[Exercise materials]

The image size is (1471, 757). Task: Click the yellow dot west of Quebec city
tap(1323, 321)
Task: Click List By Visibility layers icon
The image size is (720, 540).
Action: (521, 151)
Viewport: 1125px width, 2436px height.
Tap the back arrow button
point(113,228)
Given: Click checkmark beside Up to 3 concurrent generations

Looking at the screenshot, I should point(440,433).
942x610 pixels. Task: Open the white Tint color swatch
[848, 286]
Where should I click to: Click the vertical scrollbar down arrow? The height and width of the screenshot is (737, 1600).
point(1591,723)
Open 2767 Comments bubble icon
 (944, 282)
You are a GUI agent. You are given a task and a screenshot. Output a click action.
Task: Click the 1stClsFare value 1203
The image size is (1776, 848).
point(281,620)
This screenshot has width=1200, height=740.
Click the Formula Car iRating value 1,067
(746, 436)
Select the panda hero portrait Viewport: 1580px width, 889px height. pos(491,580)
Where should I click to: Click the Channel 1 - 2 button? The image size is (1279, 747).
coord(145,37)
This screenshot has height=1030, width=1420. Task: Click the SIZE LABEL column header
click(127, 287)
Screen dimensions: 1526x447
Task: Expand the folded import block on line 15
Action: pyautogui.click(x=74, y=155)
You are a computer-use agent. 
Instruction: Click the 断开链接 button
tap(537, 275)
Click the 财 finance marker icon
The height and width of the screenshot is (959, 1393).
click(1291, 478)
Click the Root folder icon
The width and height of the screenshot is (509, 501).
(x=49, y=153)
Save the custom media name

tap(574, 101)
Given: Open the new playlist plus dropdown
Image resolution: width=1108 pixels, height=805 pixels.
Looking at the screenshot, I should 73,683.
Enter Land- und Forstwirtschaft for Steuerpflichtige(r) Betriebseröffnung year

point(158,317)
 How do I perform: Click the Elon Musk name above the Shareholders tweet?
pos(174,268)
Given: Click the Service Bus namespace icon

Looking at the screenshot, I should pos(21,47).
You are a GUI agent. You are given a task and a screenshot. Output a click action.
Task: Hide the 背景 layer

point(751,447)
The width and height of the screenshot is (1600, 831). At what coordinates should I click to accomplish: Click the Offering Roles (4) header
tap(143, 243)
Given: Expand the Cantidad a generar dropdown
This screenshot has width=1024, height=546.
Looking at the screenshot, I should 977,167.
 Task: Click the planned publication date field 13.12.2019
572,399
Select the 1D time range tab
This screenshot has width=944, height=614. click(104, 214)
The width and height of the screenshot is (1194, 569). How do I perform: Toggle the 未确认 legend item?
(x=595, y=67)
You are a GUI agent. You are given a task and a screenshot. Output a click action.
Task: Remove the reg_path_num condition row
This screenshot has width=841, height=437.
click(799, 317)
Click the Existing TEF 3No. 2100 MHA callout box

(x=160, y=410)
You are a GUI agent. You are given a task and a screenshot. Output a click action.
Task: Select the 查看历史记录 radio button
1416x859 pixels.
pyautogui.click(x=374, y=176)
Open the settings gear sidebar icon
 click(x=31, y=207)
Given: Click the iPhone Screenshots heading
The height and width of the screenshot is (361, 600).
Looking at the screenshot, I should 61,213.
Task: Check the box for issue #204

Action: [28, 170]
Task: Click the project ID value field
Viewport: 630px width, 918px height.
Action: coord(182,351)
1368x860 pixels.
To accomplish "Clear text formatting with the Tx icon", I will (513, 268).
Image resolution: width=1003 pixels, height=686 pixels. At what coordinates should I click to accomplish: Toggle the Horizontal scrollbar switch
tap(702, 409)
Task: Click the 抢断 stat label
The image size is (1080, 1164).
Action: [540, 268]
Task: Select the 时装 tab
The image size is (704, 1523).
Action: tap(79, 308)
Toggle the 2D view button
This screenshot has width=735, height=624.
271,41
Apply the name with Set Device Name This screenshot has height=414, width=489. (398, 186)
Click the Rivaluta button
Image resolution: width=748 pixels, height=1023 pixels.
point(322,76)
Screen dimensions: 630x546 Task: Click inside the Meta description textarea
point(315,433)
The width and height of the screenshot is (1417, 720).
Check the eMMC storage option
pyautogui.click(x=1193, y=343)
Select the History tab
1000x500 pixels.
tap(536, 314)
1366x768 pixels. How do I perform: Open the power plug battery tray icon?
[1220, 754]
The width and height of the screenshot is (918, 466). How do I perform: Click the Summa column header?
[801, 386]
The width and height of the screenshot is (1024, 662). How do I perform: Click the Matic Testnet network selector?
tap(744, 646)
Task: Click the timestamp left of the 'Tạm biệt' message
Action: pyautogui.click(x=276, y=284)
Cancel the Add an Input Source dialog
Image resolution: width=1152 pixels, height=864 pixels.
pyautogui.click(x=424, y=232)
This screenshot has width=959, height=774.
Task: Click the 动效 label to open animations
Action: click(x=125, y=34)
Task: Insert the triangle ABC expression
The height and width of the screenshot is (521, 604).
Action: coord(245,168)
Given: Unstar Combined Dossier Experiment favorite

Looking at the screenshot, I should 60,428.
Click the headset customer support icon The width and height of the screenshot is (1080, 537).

[/Exercise materials]

Work task:
Please transcribe only the portion of the material that starts at the line containing "Check the eMMC storage option" and runs through its last line, inclusive, exactly as given.

Task response:
Check the eMMC storage option
pyautogui.click(x=1193, y=343)
Select the History tab
1000x500 pixels.
tap(536, 314)
1366x768 pixels. How do I perform: Open the power plug battery tray icon?
[1220, 754]
The width and height of the screenshot is (918, 466). How do I perform: Click the Summa column header?
[801, 386]
The width and height of the screenshot is (1024, 662). How do I perform: Click the Matic Testnet network selector?
tap(744, 646)
Task: Click the timestamp left of the 'Tạm biệt' message
Action: pyautogui.click(x=276, y=284)
Cancel the Add an Input Source dialog
Image resolution: width=1152 pixels, height=864 pixels.
pyautogui.click(x=424, y=232)
This screenshot has width=959, height=774.
Task: Click the 动效 label to open animations
Action: click(x=125, y=34)
Task: Insert the triangle ABC expression
The height and width of the screenshot is (521, 604).
Action: coord(245,168)
Given: Unstar Combined Dossier Experiment favorite

Looking at the screenshot, I should 60,428.
Click the headset customer support icon The width and height of the screenshot is (1080, 537).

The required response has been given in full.